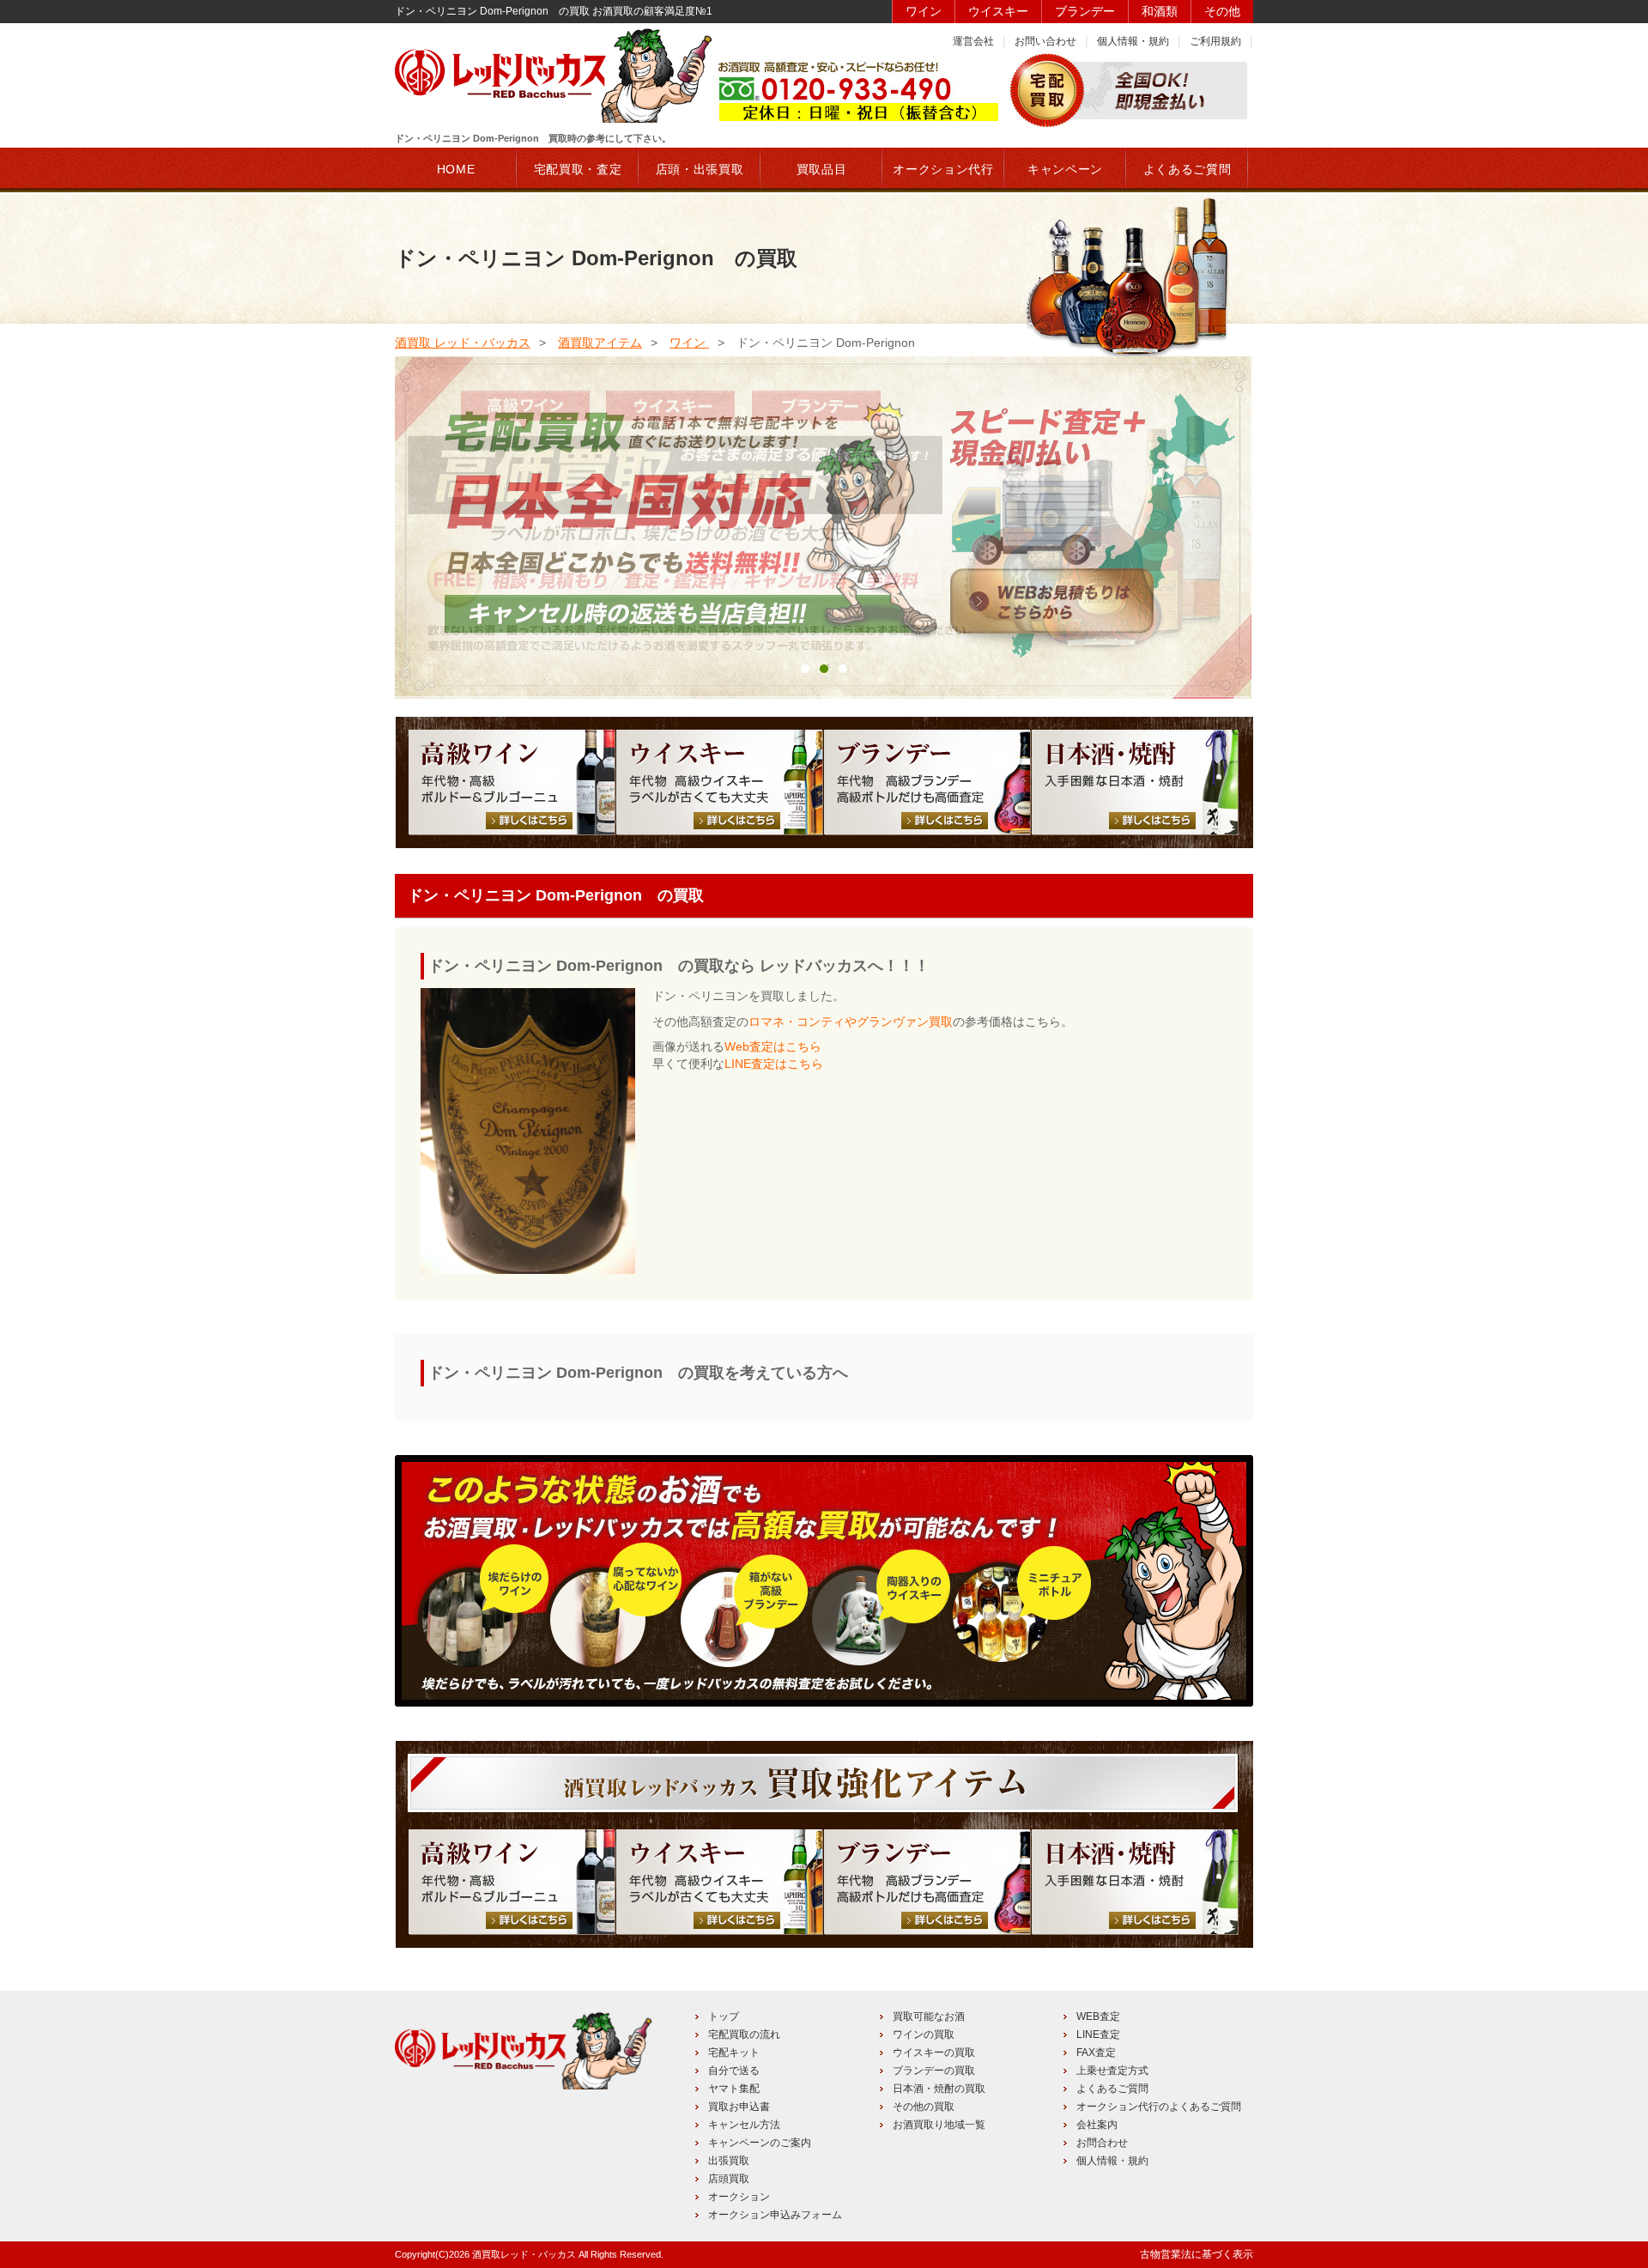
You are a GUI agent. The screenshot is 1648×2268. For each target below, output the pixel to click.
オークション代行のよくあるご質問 (1158, 2107)
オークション (739, 2197)
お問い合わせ (1045, 41)
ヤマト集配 (734, 2089)
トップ (723, 2016)
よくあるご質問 (1112, 2089)
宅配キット (734, 2053)
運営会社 (973, 41)
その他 (1222, 11)
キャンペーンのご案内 (759, 2143)
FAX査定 (1096, 2053)
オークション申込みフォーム (775, 2215)
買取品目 (822, 169)
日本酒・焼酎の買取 (939, 2089)
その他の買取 (923, 2107)
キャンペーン (1065, 169)
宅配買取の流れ (744, 2034)
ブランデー (1085, 11)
==*==
◆ To do: Down to the last line, return the entries above exactly, with no pictures.

◆ Result of this task:
You are a GUI agent. The screenshot is 1648×2268. For each target below, output the pixel to click.
オークション代行のよくあるご質問 (1158, 2107)
オークション (739, 2197)
お問い合わせ (1045, 41)
ヤマト集配 (734, 2089)
トップ (723, 2016)
よくあるご質問 (1112, 2089)
宅配キット (734, 2053)
運営会社 (973, 41)
その他 (1222, 11)
キャンペーンのご案内 (759, 2143)
FAX査定 (1096, 2053)
オークション申込みフォーム (775, 2215)
買取品目 (822, 169)
日本酒・焼酎の買取 (939, 2089)
その他の買取 (923, 2107)
キャンペーン (1065, 169)
宅配買取の流れ (744, 2034)
ブランデー (1085, 11)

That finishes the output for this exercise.